Work instructions:
Print out the records in full, keeping each word unchanged.

Dataset entries
-- -- --
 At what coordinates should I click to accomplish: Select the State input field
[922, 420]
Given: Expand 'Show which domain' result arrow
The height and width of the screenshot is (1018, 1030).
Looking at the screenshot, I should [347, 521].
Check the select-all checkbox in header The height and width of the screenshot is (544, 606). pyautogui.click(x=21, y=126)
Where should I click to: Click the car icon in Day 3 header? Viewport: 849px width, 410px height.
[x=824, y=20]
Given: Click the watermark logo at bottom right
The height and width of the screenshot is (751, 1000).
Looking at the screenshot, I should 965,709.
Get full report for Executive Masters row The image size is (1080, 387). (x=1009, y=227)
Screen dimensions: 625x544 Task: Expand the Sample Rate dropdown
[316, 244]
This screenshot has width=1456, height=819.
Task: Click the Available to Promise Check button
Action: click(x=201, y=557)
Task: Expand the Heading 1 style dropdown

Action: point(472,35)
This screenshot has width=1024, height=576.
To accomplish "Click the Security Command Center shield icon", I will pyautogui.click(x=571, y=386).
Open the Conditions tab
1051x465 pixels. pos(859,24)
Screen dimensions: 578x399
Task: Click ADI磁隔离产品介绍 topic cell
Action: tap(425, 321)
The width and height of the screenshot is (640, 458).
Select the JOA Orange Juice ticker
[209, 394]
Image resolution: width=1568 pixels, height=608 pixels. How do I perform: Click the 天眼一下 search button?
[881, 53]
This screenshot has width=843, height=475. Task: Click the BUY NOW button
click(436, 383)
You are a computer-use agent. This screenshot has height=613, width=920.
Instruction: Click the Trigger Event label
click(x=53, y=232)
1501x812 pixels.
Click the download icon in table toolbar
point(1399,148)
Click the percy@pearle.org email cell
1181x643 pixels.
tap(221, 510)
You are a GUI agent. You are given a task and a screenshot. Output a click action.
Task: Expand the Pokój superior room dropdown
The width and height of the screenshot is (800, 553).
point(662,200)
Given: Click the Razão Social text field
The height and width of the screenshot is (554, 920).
-- -- --
Task output:
 At what coordinates should I click to accomplish: Select the State input field
[922, 420]
Given: Expand 'Show which domain' result arrow
The height and width of the screenshot is (1018, 1030).
Looking at the screenshot, I should [347, 521].
Check the select-all checkbox in header The height and width of the screenshot is (544, 606). pyautogui.click(x=21, y=126)
Where should I click to: Click the car icon in Day 3 header? Viewport: 849px width, 410px height.
[x=824, y=20]
Given: Click the watermark logo at bottom right
The height and width of the screenshot is (751, 1000).
Looking at the screenshot, I should 965,709.
Get full report for Executive Masters row The image size is (1080, 387). (x=1009, y=227)
Screen dimensions: 625x544 Task: Expand the Sample Rate dropdown
[316, 244]
This screenshot has width=1456, height=819.
Task: Click the Available to Promise Check button
Action: click(x=201, y=557)
Task: Expand the Heading 1 style dropdown

Action: point(472,35)
This screenshot has width=1024, height=576.
To accomplish "Click the Security Command Center shield icon", I will pyautogui.click(x=571, y=386).
Open the Conditions tab
1051x465 pixels. pos(859,24)
Screen dimensions: 578x399
Task: Click ADI磁隔离产品介绍 topic cell
Action: tap(425, 321)
The width and height of the screenshot is (640, 458).
Select the JOA Orange Juice ticker
[209, 394]
Image resolution: width=1568 pixels, height=608 pixels. How do I perform: Click the 天眼一下 search button?
[881, 53]
This screenshot has width=843, height=475. Task: Click the BUY NOW button
click(436, 383)
You are a computer-use agent. This screenshot has height=613, width=920.
Instruction: Click the Trigger Event label
click(x=53, y=232)
1501x812 pixels.
Click the download icon in table toolbar
point(1399,148)
Click the percy@pearle.org email cell
1181x643 pixels.
tap(221, 510)
You are a GUI agent. You are given a task and a screenshot. Output a click action.
Task: Expand the Pokój superior room dropdown
The width and height of the screenshot is (800, 553).
point(662,200)
Given: Click the Razão Social text field
The height and width of the screenshot is (554, 920).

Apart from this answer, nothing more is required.